The dataset was constructed following rigorous criteria to ensure true multimodal learning:

1. **Visual Dependency**: All tasks require visual information and cannot be solved through text-only reasoning
2. **Novel Relationships**: Introduction of previously unseen image-text mappings
3. **Perceptual Validity**: Visual elements are clearly perceivable and unambiguous
4. **Model Compatibility**: Designed to work with standard language model architectures

### Source Data
- **CLEVR**: Modified from the original CLEVR dataset for visual reasoning
- **VQAv2**: Subset of the Visual Question Answering v2 dataset
- **Synthetic Tasks**: Custom-generated tasks for operator induction, palindromes, and shape counting
- **Novel Concepts**: Artificially created character types and visual patterns

## Citation

```bibtex
@inproceedings{wu2024fiva,
      title={True Multimodal In-Context Learning Needs Attention to the Visual Context},
      author={Tong Wu and Yinghao Xu and Ryan Po and Mengchen Zhang and Guandao Yang and Jiaqi Wang and Ziwei Liu and Dahua Lin and Gordon Wetzstein},
      booktitle={The Thirty-eight Conference on Neural Information Processing Systems Datasets and Benchmarks Track},
      year={2024},
      url={https://openreview.net/forum?id=Vp6HAjrdIg}
      }
```

## License

This dataset is released under the [MIT License](LICENSE).
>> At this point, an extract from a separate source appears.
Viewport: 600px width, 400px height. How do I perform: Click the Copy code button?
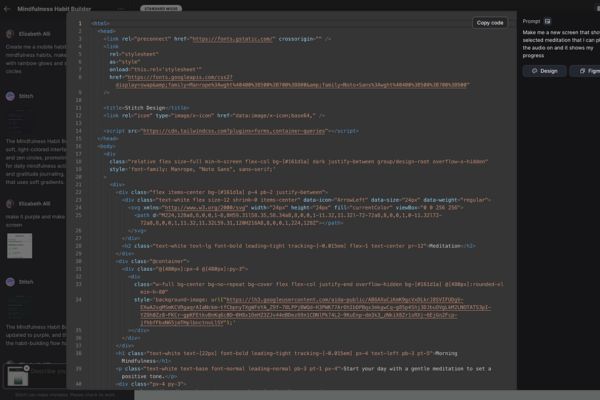point(490,22)
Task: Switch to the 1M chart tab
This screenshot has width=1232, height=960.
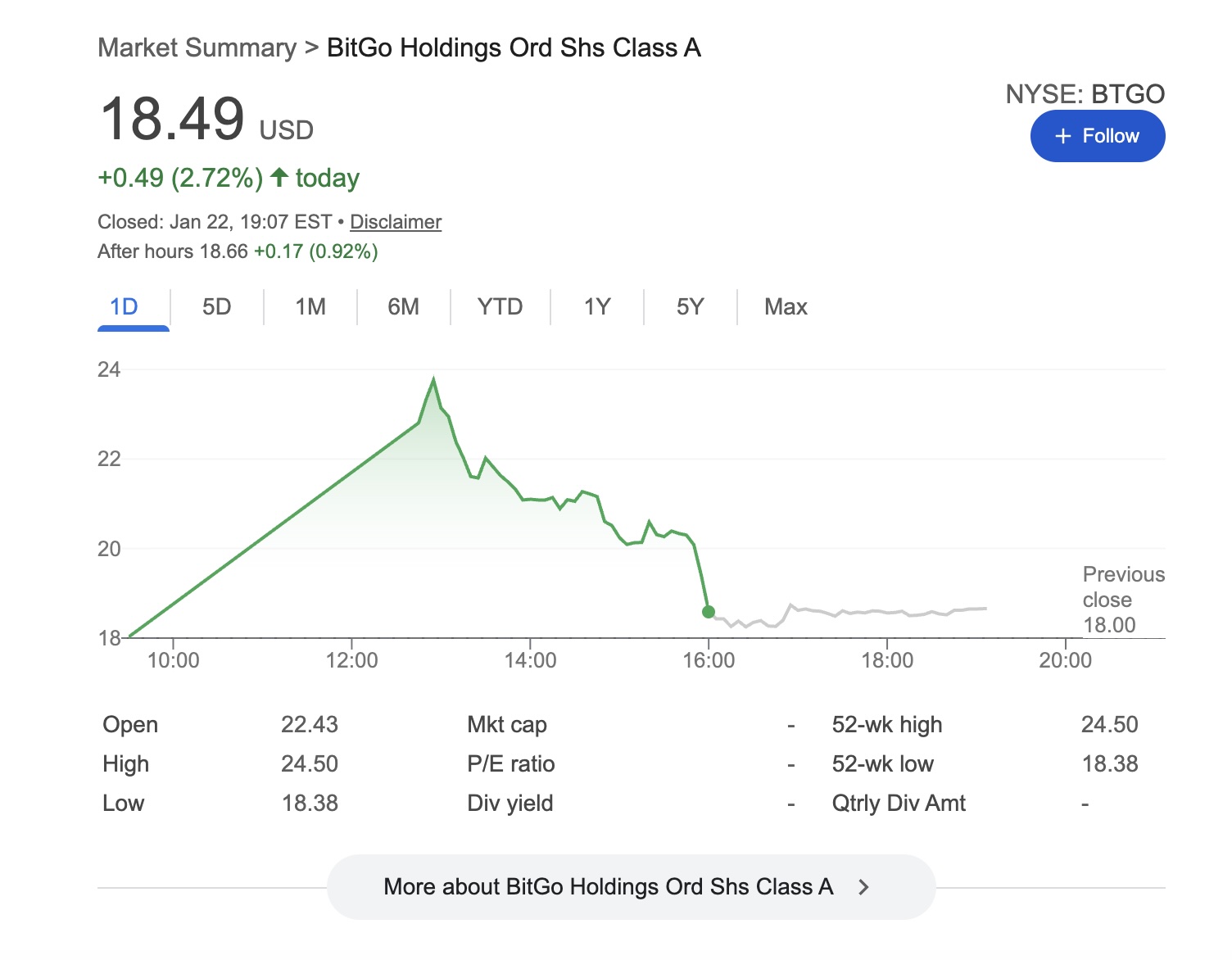Action: point(310,307)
Please see the license file for detailed terms and conditions.

## Contact

For questions, issues, or contributions regarding this dataset:

- **Project Website**: https://chenxshuo.github.io/true-micl-colm/
- **Paper**: https://huggingface.co/papers/2507.15807
- **Code**: https://github.com/chenxshuo/true-micl-colm
- **Issues**: Please report bugs or request features through the appropriate channels

---

**Note**: This dataset is designed for research purposes to advance multimodal in-context learning. The novel tasks and visual concepts are specifically crafted to test true multimodal understanding rather than superficial pattern matching.